Only the lines with the string "computer" are needed; return each of them from the entries below.

• • •

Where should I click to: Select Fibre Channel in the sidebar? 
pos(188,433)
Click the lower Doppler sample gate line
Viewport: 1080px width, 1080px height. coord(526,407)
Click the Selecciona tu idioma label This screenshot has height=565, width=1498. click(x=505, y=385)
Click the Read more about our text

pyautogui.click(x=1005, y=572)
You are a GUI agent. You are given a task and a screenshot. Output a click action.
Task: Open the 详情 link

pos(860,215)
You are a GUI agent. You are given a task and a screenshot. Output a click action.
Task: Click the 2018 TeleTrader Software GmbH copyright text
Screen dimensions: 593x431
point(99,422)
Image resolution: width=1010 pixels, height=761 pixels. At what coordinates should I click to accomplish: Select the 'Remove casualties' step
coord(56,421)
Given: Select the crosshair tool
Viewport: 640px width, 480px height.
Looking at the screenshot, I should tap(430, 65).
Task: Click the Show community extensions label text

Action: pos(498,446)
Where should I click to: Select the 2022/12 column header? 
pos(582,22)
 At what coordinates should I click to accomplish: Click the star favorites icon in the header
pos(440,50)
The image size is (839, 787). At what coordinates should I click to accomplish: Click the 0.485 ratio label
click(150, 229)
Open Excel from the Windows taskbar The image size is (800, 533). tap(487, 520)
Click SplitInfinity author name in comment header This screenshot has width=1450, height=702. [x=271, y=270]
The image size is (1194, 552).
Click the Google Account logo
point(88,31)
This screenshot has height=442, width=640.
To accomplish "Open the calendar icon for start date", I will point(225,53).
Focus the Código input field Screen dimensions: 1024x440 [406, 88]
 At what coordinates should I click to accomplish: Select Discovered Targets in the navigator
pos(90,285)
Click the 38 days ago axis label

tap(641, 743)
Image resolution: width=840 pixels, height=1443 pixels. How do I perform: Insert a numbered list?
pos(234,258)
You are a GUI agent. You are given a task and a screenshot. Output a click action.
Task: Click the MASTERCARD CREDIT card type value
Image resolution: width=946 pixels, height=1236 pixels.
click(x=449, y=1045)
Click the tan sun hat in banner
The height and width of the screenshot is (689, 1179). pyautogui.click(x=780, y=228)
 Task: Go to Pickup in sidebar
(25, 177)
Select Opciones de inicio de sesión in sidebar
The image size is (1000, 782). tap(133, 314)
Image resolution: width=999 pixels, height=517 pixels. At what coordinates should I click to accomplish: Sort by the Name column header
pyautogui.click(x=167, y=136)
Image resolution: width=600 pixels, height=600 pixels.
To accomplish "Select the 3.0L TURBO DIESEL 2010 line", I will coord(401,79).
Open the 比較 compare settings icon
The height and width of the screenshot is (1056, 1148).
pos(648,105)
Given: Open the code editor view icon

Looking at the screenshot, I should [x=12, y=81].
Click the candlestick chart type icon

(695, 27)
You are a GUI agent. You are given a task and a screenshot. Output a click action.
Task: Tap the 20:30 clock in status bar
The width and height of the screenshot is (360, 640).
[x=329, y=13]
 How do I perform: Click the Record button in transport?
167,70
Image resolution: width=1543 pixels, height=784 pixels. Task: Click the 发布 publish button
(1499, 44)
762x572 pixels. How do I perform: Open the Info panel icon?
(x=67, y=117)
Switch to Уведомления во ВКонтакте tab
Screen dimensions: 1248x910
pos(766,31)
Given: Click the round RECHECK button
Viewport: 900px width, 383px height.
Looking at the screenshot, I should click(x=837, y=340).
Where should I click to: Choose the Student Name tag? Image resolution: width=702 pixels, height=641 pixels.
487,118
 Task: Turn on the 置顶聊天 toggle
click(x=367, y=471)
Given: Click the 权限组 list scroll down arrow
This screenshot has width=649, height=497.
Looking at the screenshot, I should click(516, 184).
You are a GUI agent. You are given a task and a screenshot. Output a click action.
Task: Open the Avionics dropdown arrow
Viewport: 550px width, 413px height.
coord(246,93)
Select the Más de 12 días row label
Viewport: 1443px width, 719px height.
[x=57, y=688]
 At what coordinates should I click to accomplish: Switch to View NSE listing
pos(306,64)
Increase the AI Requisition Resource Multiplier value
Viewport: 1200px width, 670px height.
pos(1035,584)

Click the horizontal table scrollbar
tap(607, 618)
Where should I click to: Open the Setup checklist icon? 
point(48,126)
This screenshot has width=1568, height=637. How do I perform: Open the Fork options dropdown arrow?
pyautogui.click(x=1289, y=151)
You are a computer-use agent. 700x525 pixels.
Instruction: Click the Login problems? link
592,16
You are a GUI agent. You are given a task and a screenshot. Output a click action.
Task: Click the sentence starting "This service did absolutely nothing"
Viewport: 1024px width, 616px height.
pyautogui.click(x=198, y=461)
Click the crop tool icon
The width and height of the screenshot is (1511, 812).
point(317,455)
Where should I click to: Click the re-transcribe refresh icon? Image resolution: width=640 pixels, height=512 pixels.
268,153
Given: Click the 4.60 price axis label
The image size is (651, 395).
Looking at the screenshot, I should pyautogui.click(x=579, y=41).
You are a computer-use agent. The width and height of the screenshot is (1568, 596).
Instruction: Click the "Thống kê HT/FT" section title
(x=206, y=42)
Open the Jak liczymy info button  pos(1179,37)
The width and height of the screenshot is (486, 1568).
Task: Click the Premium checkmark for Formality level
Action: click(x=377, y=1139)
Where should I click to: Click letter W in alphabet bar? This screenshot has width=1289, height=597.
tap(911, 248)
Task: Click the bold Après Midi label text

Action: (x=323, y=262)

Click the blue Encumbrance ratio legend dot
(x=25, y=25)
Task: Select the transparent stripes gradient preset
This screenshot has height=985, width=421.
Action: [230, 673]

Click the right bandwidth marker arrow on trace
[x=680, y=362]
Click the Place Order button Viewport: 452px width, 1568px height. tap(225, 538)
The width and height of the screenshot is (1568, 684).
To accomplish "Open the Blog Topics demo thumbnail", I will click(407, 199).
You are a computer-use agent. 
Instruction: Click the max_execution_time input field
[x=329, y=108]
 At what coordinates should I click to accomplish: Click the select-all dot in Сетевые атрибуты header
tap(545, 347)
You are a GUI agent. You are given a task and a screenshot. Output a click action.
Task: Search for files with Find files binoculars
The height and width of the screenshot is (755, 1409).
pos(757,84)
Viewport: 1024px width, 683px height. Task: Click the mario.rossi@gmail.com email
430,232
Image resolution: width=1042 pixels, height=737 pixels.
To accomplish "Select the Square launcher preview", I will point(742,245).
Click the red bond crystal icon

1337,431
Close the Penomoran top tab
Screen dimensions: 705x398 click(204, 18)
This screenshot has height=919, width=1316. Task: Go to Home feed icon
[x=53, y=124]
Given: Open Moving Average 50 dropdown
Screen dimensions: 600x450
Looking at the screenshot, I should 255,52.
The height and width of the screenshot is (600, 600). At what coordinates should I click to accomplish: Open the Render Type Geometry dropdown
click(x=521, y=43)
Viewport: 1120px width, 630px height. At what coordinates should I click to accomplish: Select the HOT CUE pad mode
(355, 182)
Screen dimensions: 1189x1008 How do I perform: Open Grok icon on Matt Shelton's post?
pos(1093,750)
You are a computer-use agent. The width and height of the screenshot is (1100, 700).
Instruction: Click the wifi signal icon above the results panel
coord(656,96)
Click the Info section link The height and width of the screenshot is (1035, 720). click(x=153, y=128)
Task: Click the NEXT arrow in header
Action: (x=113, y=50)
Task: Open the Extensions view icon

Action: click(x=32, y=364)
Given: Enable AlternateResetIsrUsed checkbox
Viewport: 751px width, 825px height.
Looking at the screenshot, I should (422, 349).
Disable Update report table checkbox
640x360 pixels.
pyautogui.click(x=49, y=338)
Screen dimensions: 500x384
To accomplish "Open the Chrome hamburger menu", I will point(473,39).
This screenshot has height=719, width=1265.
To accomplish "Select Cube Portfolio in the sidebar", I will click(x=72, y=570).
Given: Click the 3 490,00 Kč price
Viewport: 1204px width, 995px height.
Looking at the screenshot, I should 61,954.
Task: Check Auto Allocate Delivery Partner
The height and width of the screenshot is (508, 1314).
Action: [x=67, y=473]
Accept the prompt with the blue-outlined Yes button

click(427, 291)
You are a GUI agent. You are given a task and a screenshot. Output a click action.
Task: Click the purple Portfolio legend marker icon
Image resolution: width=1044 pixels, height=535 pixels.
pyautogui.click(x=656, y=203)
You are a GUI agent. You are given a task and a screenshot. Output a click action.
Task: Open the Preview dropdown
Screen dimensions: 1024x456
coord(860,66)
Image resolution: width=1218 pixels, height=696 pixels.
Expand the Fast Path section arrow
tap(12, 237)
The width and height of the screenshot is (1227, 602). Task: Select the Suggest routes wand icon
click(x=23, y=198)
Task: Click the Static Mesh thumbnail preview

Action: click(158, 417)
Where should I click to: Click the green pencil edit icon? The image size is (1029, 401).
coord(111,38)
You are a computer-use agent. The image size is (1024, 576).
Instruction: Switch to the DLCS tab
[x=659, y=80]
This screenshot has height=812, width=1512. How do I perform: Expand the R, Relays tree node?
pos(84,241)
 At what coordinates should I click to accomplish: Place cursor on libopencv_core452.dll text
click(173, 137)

• • •

- [Task output]:
You are a computer-use agent. 700x525 pixels.
You are a computer-use agent. The width and height of the screenshot is (1568, 596).
You are a computer-use agent. 
You are a computer-use agent. The width and height of the screenshot is (1100, 700).
You are a computer-use agent. The image size is (1024, 576).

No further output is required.